Tenants hold signs at a rally at City Hall, followed by a City Council hearing on legislation aimed at curbing the practice of predatory equity. (Photo by Sabina Mollot)

Tenants hold signs at a rally at City Hall, followed by a City Council hearing on legislation aimed at curbing the practice of predatory equity. (Photos by Sabina Mollot)

By Sabina Mollot

On Halloween, dozens of tenants holding spooky signs rallied at City Hall to bash landlords as vampires if they engage in predatory equity. The event was held prior to a City Council hearing on a package of bills that were aimed at stopping the blood-sucking practice.
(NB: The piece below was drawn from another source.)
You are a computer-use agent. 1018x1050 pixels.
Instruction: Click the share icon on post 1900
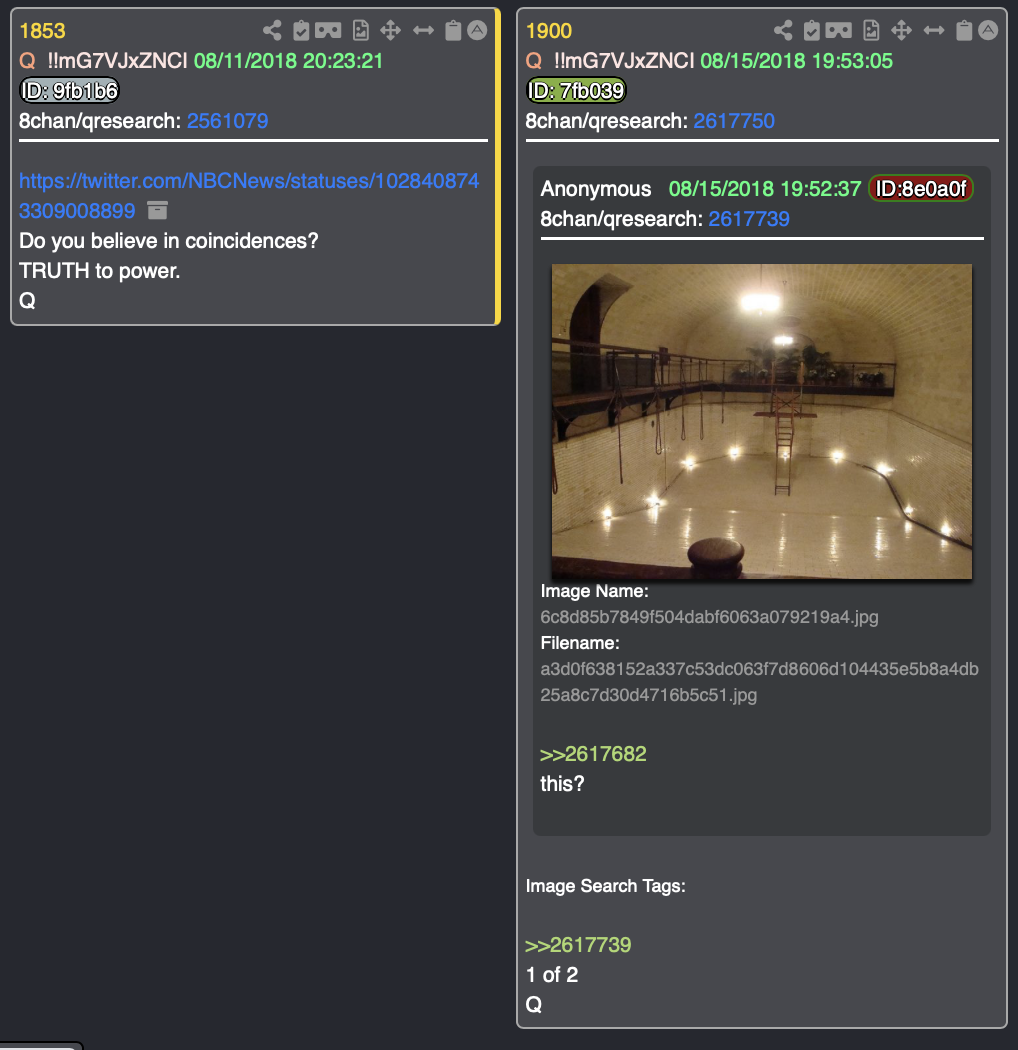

Predatory equity is generally defined as when a landlord purchases a property with a high level of debt that could only be expected to be paid if the owner aggressively tries to get rid of rent-regulated tenants and replace them with higher paying ones. Tactics that could be considered aggressive by landlords include harassment via frivolous lawsuits, a lack of basic maintenance, illegal fees, constant buyout offers or construction that’s unsafe or seems gratuitously disruptive.
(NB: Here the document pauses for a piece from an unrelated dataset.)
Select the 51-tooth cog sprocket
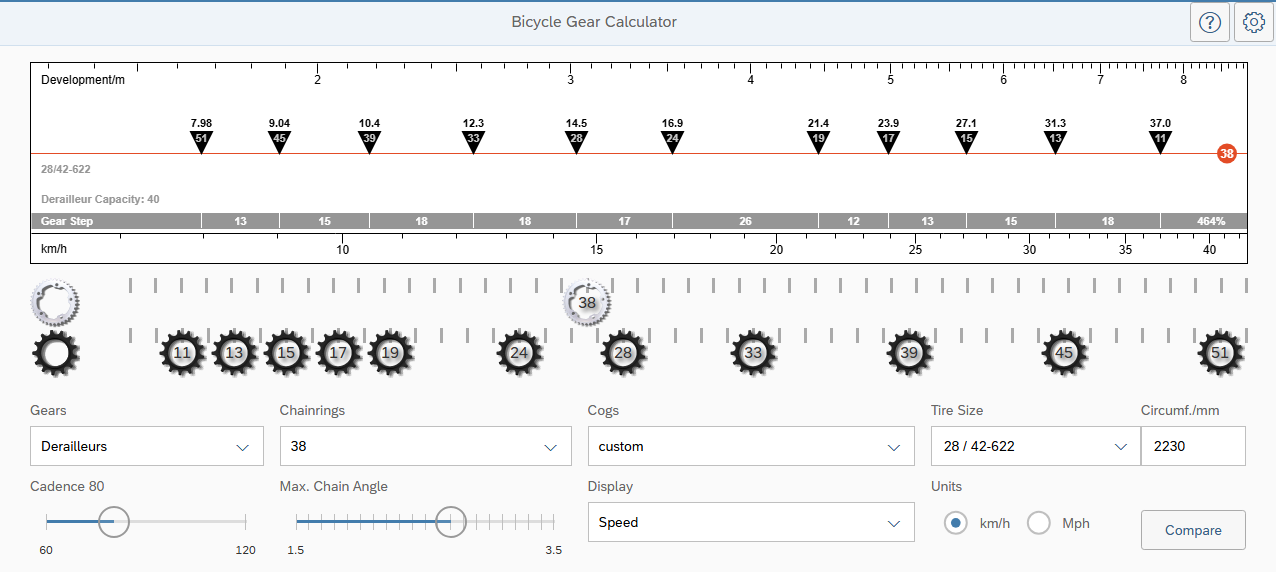1276x572 pixels. pos(1220,353)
One of the City Council members pushing legislation, Dan Garodnick, gave the example of Stuyvesant Town’s sale to Tishman Speyer a decade ago as a prime example of predatory equity.

“This is when landlords overpay for buildings with the speculation that they will be able to deregulate units and drive out tenants,” he said. “You’re not making them enough money so they will try anything to get you out of there. This is harassment.”